An extraction pipeline, end to end

# 1. download climate (see the Climate article)
download_chirps(
  dataset = "africa_monthly",
  start   = "2020-01", end = "2024-12",
  out_dir = "01_data/1.5_environment/1.5a_climate/raw/chirps"
)

# 2. download population (see the WorldPop article)
download_worldpop(
  country_codes = "SLE",
  years         = 2020:2024,
  resolution    = "1km",
  dest_dir      = "01_data/1.1_foundational/1.1c_population/1.1cii_worldpop_rasters"
)

# 3. unweighted population sum by adm2-year - sum the WorldPop pixels
pop_adm2 <- process_raster_collection(
  directory    = "01_data/1.1_foundational/1.1c_population/1.1cii_worldpop_rasters",
  shapefile    = sle_adm2_clean,
  id_cols      = c("adm0_name", "adm1_name", "adm2_name"),
  aggregations = "sum",
  pattern      = "_ppp_\\d{4}_1km.*\\.tif$"
)

# 4. population-weighted mean rainfall by adm2-month
rain_adm2 <- process_weighted_raster_collection(
  directory     = "01_data/1.5_environment/1.5a_climate/raw/chirps",
  shapefile     = sle_adm2_clean,
  weight_raster = "01_data/1.1_foundational/1.1c_population/1.1cii_worldpop_rasters/sle_ppp_2020_1km.tif",
  id_cols       = c("adm0_name", "adm1_name", "adm2_name"),
  aggregations  = "mean"
)

# 5. join - one tibble keyed by admin and year
analysis_ready <- rain_adm2 |>
  dplyr::left_join(pop_adm2, by = c("adm0_name", "adm1_name", "adm2_name", "year"))

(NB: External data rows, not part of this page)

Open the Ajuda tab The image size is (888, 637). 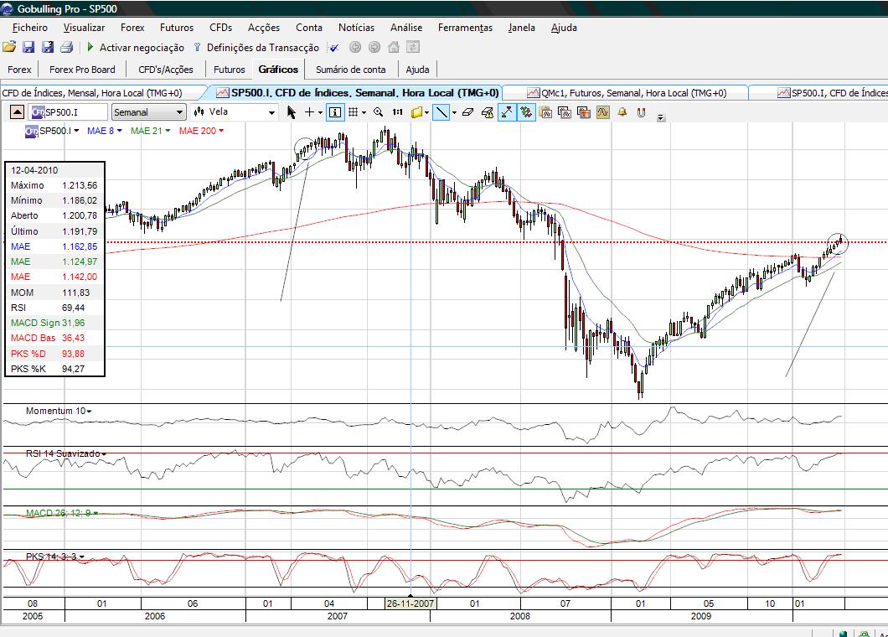pos(417,69)
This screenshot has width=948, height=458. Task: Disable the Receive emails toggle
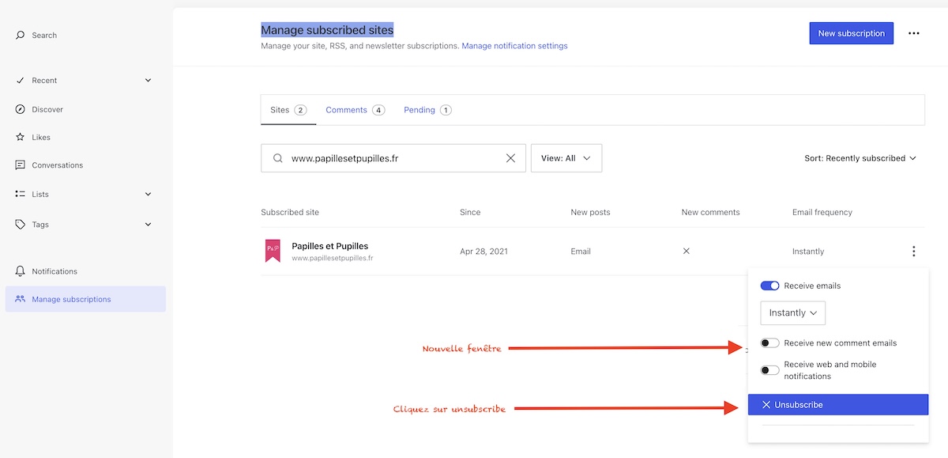769,286
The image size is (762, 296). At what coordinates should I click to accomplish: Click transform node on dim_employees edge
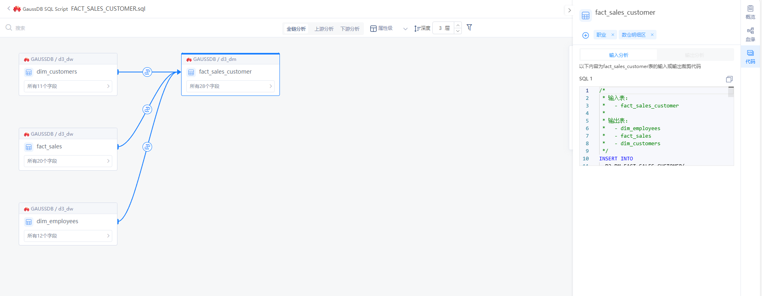(x=147, y=147)
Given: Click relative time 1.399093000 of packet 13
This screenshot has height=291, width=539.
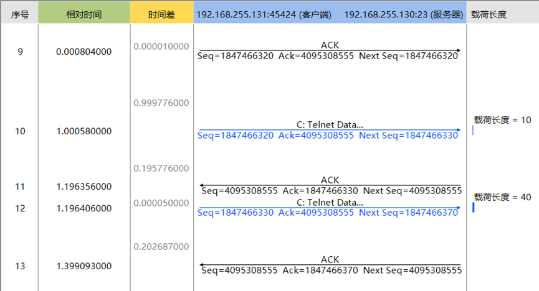Looking at the screenshot, I should (x=83, y=266).
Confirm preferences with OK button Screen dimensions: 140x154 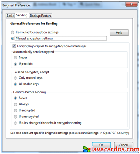[102, 145]
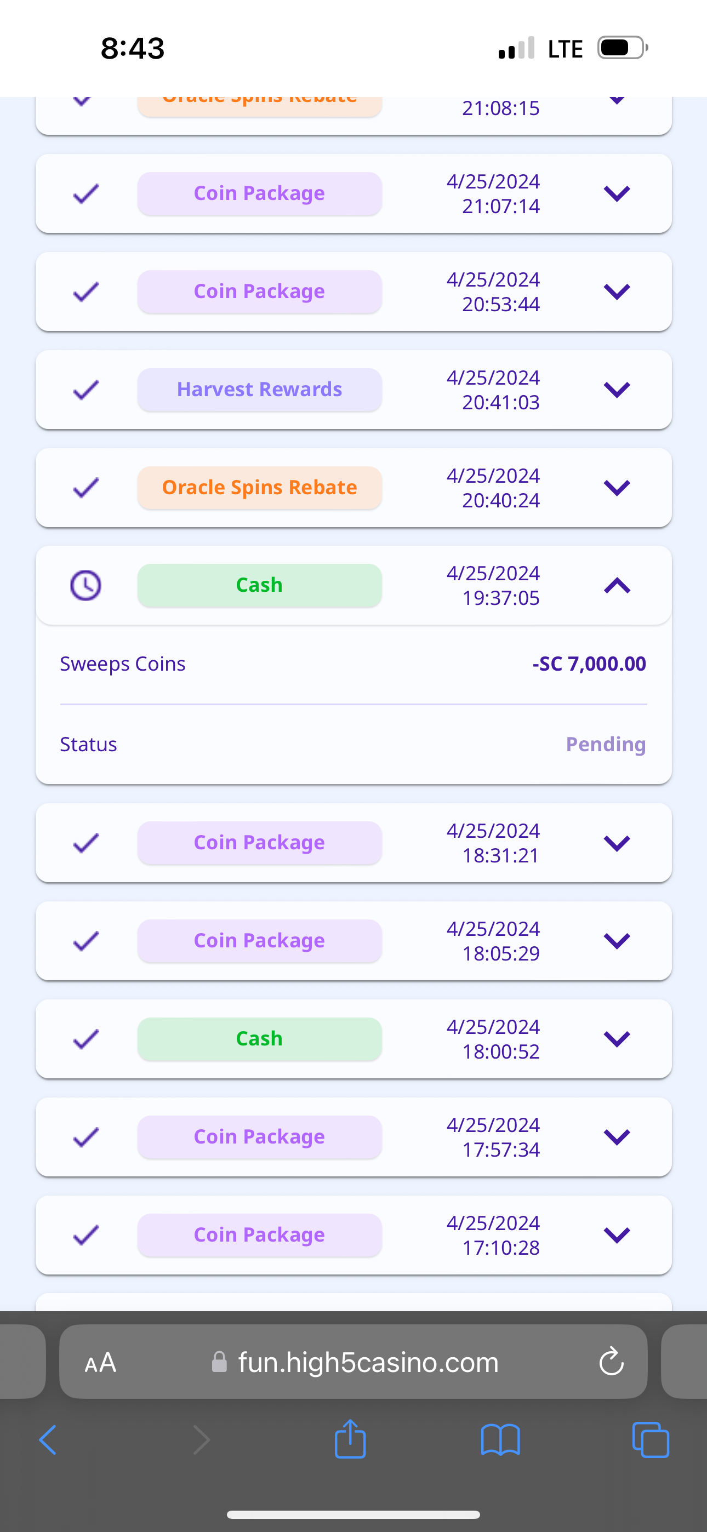Tap the pending clock icon on Cash
Screen dimensions: 707x1532
coord(86,586)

Two archives (climate + population), one tibble keyed by admin and date - the canonical input for stratification and modelling.

Want to map the extracted tibble as a small-area surface? See the Climate article’s mapping section for a worked example using facetted_map_gradient() and the get_palette() colour helpers. The same recipe works for any raster-extracted tibble.